** Opening EXERCISE DATA block **
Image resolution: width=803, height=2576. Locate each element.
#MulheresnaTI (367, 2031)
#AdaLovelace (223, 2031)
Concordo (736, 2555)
** Closing EXERCISE DATA block **
** Opening EXERCISE DATA block **
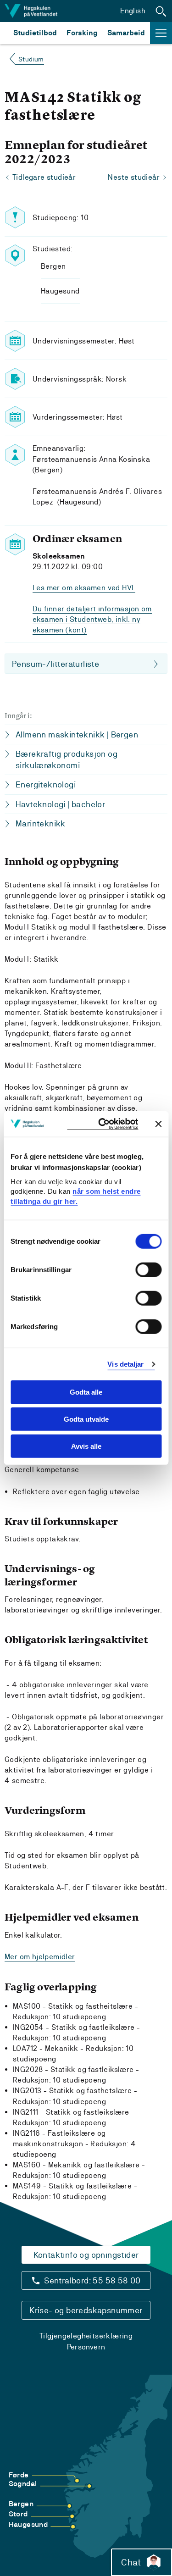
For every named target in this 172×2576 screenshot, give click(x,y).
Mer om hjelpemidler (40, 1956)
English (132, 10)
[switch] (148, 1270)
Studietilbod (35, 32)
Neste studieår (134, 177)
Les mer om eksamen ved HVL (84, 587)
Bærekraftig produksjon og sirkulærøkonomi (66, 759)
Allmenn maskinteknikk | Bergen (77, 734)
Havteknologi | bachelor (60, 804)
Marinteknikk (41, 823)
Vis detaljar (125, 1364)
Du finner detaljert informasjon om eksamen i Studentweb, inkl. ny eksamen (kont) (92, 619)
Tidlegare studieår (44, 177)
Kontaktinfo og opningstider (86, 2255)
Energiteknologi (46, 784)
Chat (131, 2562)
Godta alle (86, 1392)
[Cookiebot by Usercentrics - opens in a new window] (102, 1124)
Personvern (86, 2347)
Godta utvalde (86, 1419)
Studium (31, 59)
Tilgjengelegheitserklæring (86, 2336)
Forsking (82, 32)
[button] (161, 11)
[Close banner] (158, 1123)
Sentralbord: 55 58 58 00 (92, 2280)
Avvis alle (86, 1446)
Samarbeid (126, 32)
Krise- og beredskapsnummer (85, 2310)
** Closing EXERCISE DATA block **
[WHAT TO DO]
In the listing above, find the line with "Image resolution: width=803, height=2576." and the line with "Concordo (736, 2555)", then reproduce both and every line between them exactly.

[EXERCISE ANSWER]
Image resolution: width=803, height=2576. Locate each element.
#MulheresnaTI (367, 2031)
#AdaLovelace (223, 2031)
Concordo (736, 2555)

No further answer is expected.